Aristotle and the Lyceum


Aristotle returned to Athens in 335 B.C. As an alien, he couldn’t own property, so he rented space in
the Lyceum, a former wrestling school outside the city. Like Plato’s Academy, the Lyceum attracted
students from throughout the Greek world and developed a curriculum centered on its founder’s
teachings. In accordance with Aristotle’s principle of surveying the writings of others as part of the
philosophical process, the Lyceum assembled a collection of manuscripts that comprised one of the
world’s first great libraries.

Association with men of the ruling classes


Like his teacher Plato, Aristotle has kept his association with men of the ruling classes. In 343, upon
the request of Philip, the king of Macedon, Aristotle left Lesbos for Pella, the Macedonian capital, in
order to tutor the king’s thirteen-year-old son, Alexander—the boy who was eventually to become
Alexander the Great.

● Hermias between 347-344 BC, with Alexander between 342 and 323 BC and with Antipater
after Alexander's death in 323 BC.
● Such an association with rulers helped Aristotle's penetrating eyes to see the public affairs
governed more closely.

Family
His father, Nicomachus was a physician at the court of Amyntas II. A longer part of his boyhood was
spent at Pella, the royal seat of Macedonia. Because of his descent from a medical family, it can well
be imagined that Aristotle must have read medicine, and must have developed his interest in
physical sciences, particularly biology.

Importance of Aristotle’s Political Philosophy


Everyone is born either a Platoilist or an Aristotelian
Aristotle's relationship to Plato was similar to J.S. Mill's relationship to Bentham as both Aristotle
and Mill repudiated major portions of the teachings of their master-Plato and Bentham respectively.
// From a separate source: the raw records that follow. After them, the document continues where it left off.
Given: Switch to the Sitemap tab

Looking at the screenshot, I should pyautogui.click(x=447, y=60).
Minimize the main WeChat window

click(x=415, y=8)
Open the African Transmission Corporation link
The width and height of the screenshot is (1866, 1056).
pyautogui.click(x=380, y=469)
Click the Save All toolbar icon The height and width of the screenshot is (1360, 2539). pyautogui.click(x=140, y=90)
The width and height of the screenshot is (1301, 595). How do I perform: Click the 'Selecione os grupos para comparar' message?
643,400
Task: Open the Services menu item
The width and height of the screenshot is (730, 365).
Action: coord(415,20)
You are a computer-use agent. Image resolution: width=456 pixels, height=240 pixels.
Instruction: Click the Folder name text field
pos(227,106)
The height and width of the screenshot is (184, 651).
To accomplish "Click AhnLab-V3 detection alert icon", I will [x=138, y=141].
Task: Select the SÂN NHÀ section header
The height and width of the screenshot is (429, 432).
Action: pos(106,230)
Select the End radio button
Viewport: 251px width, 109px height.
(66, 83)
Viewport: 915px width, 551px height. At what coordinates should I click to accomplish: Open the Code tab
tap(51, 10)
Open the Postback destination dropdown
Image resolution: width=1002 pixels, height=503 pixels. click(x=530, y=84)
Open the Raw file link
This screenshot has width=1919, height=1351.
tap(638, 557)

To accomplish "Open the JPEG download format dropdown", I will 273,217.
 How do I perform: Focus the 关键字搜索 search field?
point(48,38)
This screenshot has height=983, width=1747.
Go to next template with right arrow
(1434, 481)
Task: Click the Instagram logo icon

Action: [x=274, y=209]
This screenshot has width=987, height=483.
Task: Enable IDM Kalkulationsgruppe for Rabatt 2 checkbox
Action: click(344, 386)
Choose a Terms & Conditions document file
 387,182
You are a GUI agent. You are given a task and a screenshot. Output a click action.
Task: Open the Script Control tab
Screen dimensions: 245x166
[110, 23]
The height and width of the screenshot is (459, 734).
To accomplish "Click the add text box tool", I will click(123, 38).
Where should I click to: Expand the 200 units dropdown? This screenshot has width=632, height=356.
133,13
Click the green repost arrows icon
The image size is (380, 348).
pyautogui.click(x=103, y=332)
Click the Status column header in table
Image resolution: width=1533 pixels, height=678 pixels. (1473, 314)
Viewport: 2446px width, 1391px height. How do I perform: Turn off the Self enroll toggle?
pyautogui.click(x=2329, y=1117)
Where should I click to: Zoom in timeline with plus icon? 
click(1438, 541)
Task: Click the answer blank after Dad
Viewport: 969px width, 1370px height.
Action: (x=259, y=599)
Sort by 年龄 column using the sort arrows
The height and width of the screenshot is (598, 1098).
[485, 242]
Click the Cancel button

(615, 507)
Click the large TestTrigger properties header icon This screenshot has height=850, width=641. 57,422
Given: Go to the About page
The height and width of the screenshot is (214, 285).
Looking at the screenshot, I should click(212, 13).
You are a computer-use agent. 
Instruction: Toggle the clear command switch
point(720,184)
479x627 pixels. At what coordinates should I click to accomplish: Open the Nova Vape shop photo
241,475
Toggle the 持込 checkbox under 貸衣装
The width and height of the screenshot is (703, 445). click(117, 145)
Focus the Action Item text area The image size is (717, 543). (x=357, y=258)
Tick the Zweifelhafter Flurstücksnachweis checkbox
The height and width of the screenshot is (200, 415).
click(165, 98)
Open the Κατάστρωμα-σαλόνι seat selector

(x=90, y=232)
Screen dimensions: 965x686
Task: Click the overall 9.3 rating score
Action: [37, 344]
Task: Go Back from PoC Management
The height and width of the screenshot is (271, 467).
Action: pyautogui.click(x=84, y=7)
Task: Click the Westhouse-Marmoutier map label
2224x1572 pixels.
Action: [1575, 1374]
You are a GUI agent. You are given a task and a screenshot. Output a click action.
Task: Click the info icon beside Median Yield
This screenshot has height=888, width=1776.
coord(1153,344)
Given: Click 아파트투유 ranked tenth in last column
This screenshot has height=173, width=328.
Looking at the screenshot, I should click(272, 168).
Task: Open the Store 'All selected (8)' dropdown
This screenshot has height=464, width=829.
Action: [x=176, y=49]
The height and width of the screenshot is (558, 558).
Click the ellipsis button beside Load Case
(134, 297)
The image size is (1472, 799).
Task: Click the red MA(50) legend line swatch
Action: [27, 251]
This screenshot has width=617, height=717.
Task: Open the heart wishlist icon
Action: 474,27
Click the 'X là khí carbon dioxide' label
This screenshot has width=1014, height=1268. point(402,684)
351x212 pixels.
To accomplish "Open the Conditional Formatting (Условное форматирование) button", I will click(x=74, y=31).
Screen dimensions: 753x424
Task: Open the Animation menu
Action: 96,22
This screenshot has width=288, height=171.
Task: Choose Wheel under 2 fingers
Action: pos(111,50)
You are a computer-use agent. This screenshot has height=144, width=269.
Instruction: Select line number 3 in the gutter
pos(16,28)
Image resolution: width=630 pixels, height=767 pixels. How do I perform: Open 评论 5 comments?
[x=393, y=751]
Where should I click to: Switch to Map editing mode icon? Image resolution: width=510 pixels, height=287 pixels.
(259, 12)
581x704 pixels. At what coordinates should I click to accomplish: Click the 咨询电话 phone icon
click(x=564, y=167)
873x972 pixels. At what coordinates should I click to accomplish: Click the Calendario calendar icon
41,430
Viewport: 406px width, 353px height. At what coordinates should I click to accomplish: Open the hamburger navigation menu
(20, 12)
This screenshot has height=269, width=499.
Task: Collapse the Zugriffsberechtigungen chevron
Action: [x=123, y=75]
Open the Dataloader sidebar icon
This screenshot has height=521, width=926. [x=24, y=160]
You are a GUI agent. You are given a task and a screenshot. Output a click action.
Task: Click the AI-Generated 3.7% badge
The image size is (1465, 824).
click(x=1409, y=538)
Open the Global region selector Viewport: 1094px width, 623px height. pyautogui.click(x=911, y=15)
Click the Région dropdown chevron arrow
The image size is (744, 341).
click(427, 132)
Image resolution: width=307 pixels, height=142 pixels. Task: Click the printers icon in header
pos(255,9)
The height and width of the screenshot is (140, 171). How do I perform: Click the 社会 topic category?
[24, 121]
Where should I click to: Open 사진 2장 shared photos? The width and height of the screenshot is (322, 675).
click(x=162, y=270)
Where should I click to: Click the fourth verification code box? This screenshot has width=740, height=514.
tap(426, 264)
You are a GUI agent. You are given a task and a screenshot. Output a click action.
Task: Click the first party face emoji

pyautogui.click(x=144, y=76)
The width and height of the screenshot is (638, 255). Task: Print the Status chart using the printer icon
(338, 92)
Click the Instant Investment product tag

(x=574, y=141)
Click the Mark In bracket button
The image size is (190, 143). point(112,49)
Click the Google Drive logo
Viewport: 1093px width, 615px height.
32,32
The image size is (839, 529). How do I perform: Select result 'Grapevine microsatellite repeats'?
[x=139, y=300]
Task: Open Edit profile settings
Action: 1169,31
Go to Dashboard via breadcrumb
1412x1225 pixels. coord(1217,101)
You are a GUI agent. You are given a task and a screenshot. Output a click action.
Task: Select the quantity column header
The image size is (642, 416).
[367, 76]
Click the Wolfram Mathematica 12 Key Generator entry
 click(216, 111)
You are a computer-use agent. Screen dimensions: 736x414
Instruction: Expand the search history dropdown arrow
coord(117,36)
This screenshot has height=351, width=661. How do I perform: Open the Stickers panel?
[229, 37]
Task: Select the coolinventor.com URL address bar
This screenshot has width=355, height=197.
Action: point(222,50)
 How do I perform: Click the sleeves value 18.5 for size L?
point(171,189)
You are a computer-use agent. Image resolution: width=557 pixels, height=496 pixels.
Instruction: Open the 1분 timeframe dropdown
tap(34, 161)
● This fundamental difference between Plato and Aristotle led them to initiate two great
streams of thought which constitute what is known as the Western Political Theory, From
Plato comes political idealism; and from Aristotle comes political realism.
● On this basis, it is easy to understand the comment by Coleridge, the poet, that everyone is
born either a Platoilist or an Aristotelian.

Father of Political Science


The difference between Plato and Aristotle is the difference between philosophy and science. Plato
was the father of Political Philosophy; Aristotle, the father of Political Science.

● Plato portrays an unrealisable utopia-the ideal state whereas Aristotle's concern was with
the best possible state.
● Professor Maxey rightly (Political Philosophies, 1461) says: "All who believe in new worlds
for old are the disciples of Plato; all those who believe in old worlds made new by the
tedious and toilsome use of science are disciples of Aristotle."

'The Master of Them That Know'


Aristotle, like Plato, wrote voluminously. Aristotle has written on many subjects, His admirer claimed
for him the title of 'The Master of Them That Know'. For about thousand years, according to Maxey:
"Aristotle on logic, Aristotle on mechanics, Aristotle on physics, Aristotle on physiology, Aristotle on
astronomy, Aristotle on economics, and Aristotle on politics was almost the last word.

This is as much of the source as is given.